In particular, the Eucharist, also known as communion, which Catholics believe to be the body, blood, soul and divinity of Jesus, is the source and summit of their faith, Coakley said.
“That’s why we’re astonished and grieved that the Civic Center would promote as entertainment and sell tickets for an event that is very transparently a blasphemous mockery of the Mass,” Coakley said.
Civic Center Music Hall spokeswoman Jennifer Lindsey-McClintock said the Civic Center Music Hall is a taxpayer funded entity and in that capacity it honors and upholds relevant state and federal laws including the U.S. Constitution, which allows for the free expression of speech and equal protection among all groups and individuals.
Lindsey-McClintock said the Civic Center is a rental facility, meaning it does not produce or fund shows. It hosts more than 2,000 events and performances each year, including religious services from multiple faith backgrounds, Lindsey-McClintock said.
“We appreciate the archbishop’s concerns regarding this event as it applies to people of faith,” she said. “As with any show held in our facility, we work with the production group to ensure no laws or ordinances are broken during the event.”
Lindsey-McClintock said this is the fourth time this group has held a similar production at the Civic Center and each time they have had attendance of fewer than 50 people in a theater that seats only 92.
Information on the Civic Center’s website advertised the event, scheduled to begin at 7 p.m. Sept. 21 at City Space Theatre. It is being presented by Dakhma of Angra Mainyu and features musical guest Kali-Ra.
“The Black Mass has been a feared ritual and now it’s being brought into the light!” the event description on the Civic Center’s website states. “This will be not only enlightening but educational as well. This Black Mass will be conducted for the public to attend with certain adaptations to allow for a legal celebration.”

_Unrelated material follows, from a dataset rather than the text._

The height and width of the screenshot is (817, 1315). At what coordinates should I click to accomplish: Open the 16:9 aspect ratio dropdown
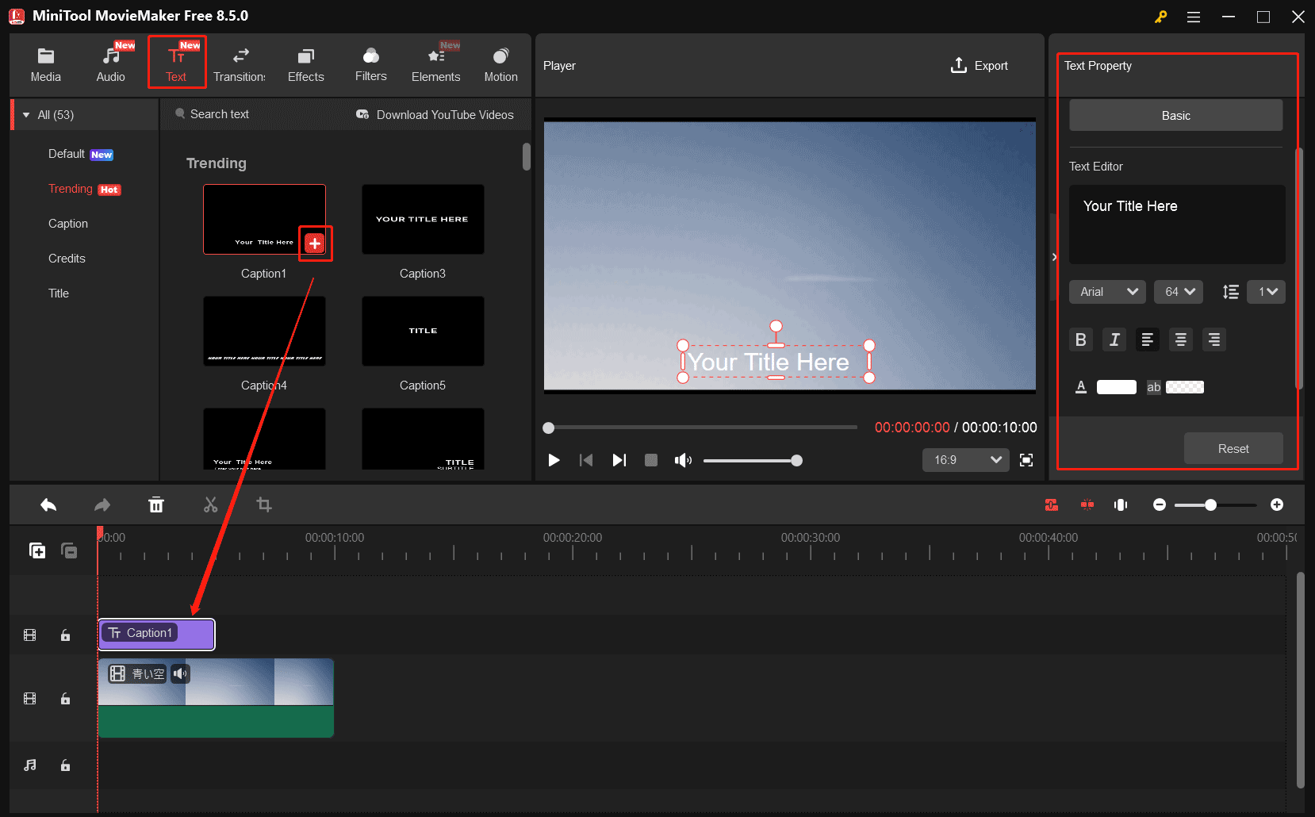click(x=965, y=460)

A Black Mass is an inversion or parody of the Catholic Mass. It combines belief in the devil, use of the Mass for materials and parodies of orthodox Christian ritual, according to satansheaven.com. The origin of belief in the Black — or Satanic — Mass dates to medieval magic and witchcraft, yet no one knows the early history of the magical act.

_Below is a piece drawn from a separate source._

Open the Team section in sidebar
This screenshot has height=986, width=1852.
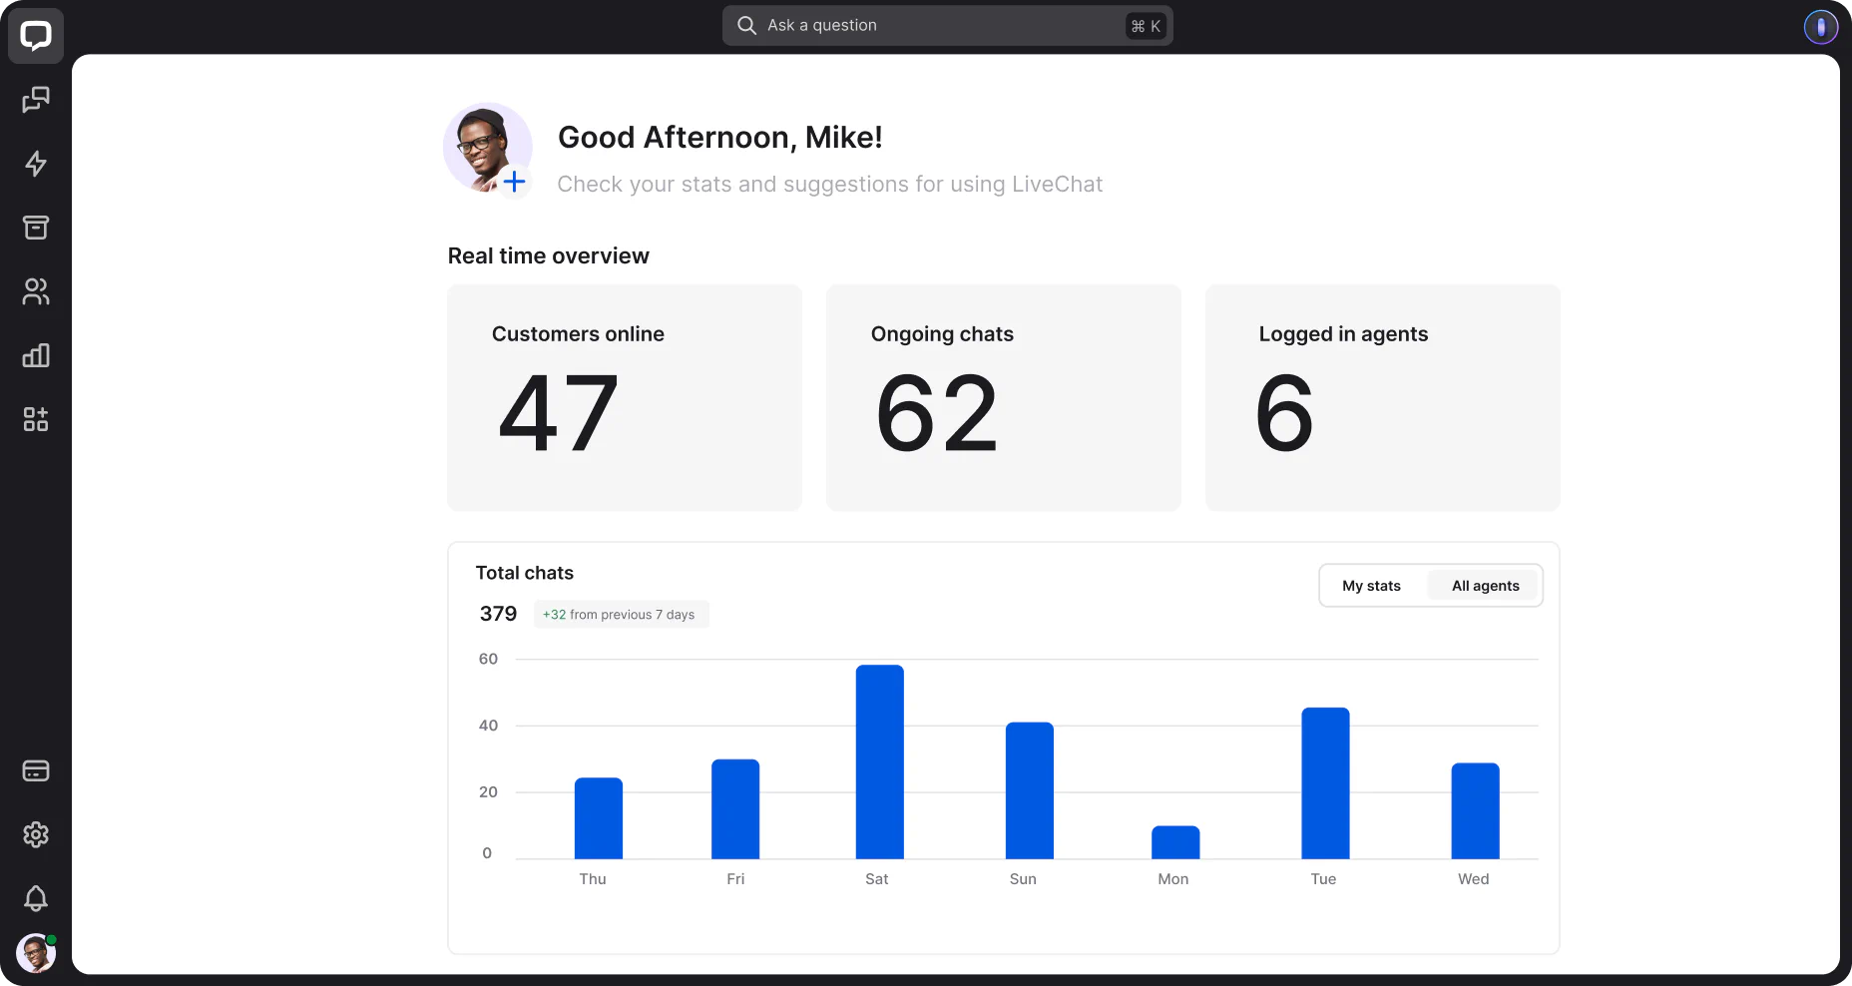(36, 291)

The right to assemble and protest is codified in the First Amendment of the U.S. Constitution.
Coakley said if the event does move forward, Catholics will have to consider other peaceful, prayerful and respectful options to demonstrate their opposition to this publicly supported sacrilegious act.
In May, a Black Mass scheduled on the Harvard campus was canceled amid outcry, according to a Boston Globe report.

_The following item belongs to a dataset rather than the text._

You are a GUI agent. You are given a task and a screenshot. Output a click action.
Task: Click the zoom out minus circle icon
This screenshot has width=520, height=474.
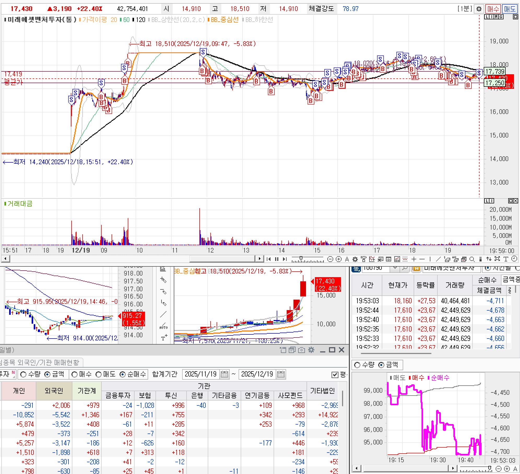[330, 259]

The federal Public Works Administration, created in 1933, provided dollars to fund projects across the country including money for the Civic Center, according to field records from the Historic American Landscapes Survey by the National Park Service. Plans for the complex were funded with $1.4 million from the PWA and the remaining $1.7 million from a city bond issue. Construction involved other government agencies including the Civil Works Administration.
Recent support includes the 1993 Oklahoma City MAPS project, taxpayer dollars that helped fund renovations, and the Civic Center Foundation, a nonprofit organization created in 2000 to fund other improvements.